Files, Formats, and Media on the Web
- html - all web pages are developed using HTML, although each basic page may contain links to many other types of files including graphics, java, video, etc. The file extension may be .htm or .html, for a web page.
- audio - real audio, .wav, .au and .mp3 are the most common audio file types.
- video - real player and shockwave are common video and multimedia viewers
- graphics - .PDF, .GIF, .JPG, and animated GIF files are the most common types of graphics files on the Web.
- text - many types of word processing files, spreadsheets, databases, and hypertext can be seen on the Web or easily translated to HTML.
Common text file types include
- .txt - for plain ascii text files that can be used in any word processor or read in a Web browser.

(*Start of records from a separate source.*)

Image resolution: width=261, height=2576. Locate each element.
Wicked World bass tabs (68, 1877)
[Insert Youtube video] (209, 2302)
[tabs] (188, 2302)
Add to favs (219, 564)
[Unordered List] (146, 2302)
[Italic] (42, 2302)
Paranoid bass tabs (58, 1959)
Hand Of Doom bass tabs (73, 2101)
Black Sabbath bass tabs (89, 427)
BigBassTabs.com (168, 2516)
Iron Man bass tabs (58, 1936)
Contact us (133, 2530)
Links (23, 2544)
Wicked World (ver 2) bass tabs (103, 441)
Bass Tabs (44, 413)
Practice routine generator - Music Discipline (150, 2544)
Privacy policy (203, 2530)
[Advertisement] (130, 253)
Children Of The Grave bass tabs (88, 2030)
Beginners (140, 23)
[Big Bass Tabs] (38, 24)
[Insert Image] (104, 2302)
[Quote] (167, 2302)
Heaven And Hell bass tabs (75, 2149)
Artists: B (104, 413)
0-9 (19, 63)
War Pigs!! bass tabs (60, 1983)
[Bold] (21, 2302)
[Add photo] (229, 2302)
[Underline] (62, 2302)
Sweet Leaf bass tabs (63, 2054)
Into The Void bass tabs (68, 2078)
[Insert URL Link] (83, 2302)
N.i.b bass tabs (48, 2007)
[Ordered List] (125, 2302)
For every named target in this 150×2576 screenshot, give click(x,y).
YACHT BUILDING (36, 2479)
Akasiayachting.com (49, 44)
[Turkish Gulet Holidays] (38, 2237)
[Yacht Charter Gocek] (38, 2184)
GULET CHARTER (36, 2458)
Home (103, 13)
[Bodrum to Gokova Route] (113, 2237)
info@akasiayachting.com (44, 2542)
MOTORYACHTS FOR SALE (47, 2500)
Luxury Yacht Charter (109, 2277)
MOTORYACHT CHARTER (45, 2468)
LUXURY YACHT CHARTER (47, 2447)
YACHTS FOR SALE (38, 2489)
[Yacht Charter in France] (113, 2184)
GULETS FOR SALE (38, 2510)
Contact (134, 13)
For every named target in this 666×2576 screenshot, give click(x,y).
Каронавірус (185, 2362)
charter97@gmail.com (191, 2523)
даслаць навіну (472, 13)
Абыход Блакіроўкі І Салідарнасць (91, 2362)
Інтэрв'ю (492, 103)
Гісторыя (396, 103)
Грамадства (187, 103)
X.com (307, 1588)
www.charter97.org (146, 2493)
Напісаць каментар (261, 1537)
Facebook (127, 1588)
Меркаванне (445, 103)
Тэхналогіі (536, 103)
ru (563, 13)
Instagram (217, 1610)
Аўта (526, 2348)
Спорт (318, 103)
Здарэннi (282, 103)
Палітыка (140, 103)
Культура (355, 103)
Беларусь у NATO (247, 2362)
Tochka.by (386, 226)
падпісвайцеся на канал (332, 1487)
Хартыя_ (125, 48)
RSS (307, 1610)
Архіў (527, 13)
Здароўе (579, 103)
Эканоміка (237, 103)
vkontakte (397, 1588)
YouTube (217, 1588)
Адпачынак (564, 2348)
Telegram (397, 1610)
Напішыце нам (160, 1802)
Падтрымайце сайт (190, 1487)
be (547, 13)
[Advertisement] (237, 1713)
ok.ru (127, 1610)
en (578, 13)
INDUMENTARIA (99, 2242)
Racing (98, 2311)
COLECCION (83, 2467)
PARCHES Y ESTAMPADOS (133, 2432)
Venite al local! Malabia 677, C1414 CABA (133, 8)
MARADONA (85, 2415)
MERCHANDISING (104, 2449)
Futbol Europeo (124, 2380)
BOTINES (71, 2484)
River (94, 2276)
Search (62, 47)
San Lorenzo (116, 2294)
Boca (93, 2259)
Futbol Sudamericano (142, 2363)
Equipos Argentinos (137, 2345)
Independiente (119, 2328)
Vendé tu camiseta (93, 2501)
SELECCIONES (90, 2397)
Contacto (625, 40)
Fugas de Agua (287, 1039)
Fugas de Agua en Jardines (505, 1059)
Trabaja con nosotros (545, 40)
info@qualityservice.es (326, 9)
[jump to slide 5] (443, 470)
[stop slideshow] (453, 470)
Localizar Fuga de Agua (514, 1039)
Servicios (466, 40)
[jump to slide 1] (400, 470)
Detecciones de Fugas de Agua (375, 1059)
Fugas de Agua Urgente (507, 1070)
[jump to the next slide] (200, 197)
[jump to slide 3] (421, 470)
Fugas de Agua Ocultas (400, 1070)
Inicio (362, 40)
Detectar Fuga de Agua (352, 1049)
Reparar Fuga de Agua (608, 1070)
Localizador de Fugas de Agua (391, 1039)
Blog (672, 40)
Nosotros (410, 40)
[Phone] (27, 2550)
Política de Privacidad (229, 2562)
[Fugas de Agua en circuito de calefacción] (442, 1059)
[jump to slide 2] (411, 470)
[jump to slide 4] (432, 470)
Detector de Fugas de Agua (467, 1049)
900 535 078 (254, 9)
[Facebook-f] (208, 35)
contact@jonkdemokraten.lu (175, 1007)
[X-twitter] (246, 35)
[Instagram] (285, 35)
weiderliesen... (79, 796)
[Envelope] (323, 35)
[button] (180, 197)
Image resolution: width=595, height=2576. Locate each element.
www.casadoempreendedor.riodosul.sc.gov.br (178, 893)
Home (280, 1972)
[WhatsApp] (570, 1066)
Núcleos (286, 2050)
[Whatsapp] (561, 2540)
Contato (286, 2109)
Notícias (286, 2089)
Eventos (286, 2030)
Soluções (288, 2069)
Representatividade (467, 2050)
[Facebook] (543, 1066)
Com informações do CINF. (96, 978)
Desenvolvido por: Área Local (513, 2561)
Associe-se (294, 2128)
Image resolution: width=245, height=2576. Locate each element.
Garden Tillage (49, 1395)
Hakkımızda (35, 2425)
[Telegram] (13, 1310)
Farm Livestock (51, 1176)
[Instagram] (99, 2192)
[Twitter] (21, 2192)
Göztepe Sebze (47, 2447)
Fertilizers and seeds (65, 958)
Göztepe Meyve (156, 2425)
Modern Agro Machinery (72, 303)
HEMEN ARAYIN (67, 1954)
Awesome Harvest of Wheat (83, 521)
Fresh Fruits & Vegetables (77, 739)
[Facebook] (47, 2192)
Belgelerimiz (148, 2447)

- .doc for Microsoft Word files
- .wpd for Word Perfect files
- .pdf for Adobe Acrobat files usually viewed on the Web with the Acrobat reader, these are really graphic representations of text
- other Internet Protocols - Many other resources using protocols other than http may all be retrieved via a Web browser
It is important to decide on the type of information or media you need before you start looking, and to know what type of information or media you are viewing as you critically evaluate it.